3 thoughts on “1876: Keevil, The Hatter”

  1. Greetings Author Mike
    I’m Keevil Family History Mike who just stumbled across your article.
    I inherited the family paperwork (yes, it was paper then) from my grandfather (Sidney Gibson Keevil) at his death in 1980. I’ve taken the responsibility of moving to electronic storage of the data and researching what I can from my home.
    If you can contact me and pass along anything on the family that you can think of, I would be delighted.

    Michael Keevil

    1. Hi, Mike; Congratulations on becoming your family’s official historian. Glad you stumbled this way. I wrote what I could easily find on the hat store, so probably can’t enlighten you on that. Good luck on your curation!

    2. Hi Michael

      My name is John Patrick and my great grandfather – William Patrick – who was for a time the US District Attorney for the Eastern District of Missouri (appointed by President Grant) and the son of prominent Philadelphia attorney John Y. Patrick – was married to Eleanor Keevil (thus my great grandmother) – daughter of William Henry Keevil and Fanny Gibson- as mentioned in this article about the Mad Hatter of St. Louis.

      Together they had three sons – William (a prominent editorial cartoonist best known for his work at the New Orleans Times – Picayune); Chester (passed in his early 30’s); and John Y. (my grandfather – a well-respected athlete and businessman.) There was also a daughter – Ellen – who died very young. All are buried in the Keevil/Patrick family plot in Bellefontaine Cemetery in St. Louis.

PROBLEM TO WORK ON -> Retype the passage of the comment thread about the 1876 Keevil hat store, starting with "1. Greetings Author" and going on through "from my home.". The records that come next are unrelated to the comment thread.

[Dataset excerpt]

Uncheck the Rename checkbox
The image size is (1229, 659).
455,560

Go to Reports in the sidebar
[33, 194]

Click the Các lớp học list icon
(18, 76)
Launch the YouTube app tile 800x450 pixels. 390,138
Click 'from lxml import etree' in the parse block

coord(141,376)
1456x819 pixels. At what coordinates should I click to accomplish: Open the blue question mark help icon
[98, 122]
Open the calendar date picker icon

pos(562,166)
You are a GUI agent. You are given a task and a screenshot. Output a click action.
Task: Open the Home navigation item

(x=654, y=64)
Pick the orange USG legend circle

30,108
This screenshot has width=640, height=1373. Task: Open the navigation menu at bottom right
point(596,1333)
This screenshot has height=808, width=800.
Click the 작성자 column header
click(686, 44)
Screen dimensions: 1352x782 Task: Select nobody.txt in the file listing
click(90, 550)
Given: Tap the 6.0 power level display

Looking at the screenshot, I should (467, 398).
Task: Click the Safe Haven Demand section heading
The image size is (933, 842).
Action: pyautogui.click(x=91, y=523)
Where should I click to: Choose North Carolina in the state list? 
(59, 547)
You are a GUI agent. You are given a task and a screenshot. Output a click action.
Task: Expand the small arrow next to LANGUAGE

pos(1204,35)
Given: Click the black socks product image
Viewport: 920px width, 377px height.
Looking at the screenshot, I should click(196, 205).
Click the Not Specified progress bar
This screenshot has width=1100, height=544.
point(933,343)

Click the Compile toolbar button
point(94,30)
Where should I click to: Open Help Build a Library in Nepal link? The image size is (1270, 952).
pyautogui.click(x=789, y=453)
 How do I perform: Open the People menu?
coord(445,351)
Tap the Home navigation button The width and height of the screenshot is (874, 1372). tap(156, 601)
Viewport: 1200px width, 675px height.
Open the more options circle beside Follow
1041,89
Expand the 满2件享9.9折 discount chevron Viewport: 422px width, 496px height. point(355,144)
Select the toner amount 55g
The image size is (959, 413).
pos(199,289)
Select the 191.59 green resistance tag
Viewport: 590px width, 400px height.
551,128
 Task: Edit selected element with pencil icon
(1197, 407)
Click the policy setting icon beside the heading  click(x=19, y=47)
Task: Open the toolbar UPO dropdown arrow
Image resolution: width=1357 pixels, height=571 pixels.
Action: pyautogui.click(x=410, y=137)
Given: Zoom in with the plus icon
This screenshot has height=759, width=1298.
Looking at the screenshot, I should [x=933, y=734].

THE REPLY ->
1. Greetings Author Mike
    I’m Keevil Family History Mike who just stumbled across your article.
    I inherited the family paperwork (yes, it was paper then) from my grandfather (Sidney Gibson Keevil) at his death in 1980. I’ve taken the responsibility of moving to electronic storage of the data and researching what I can from my home.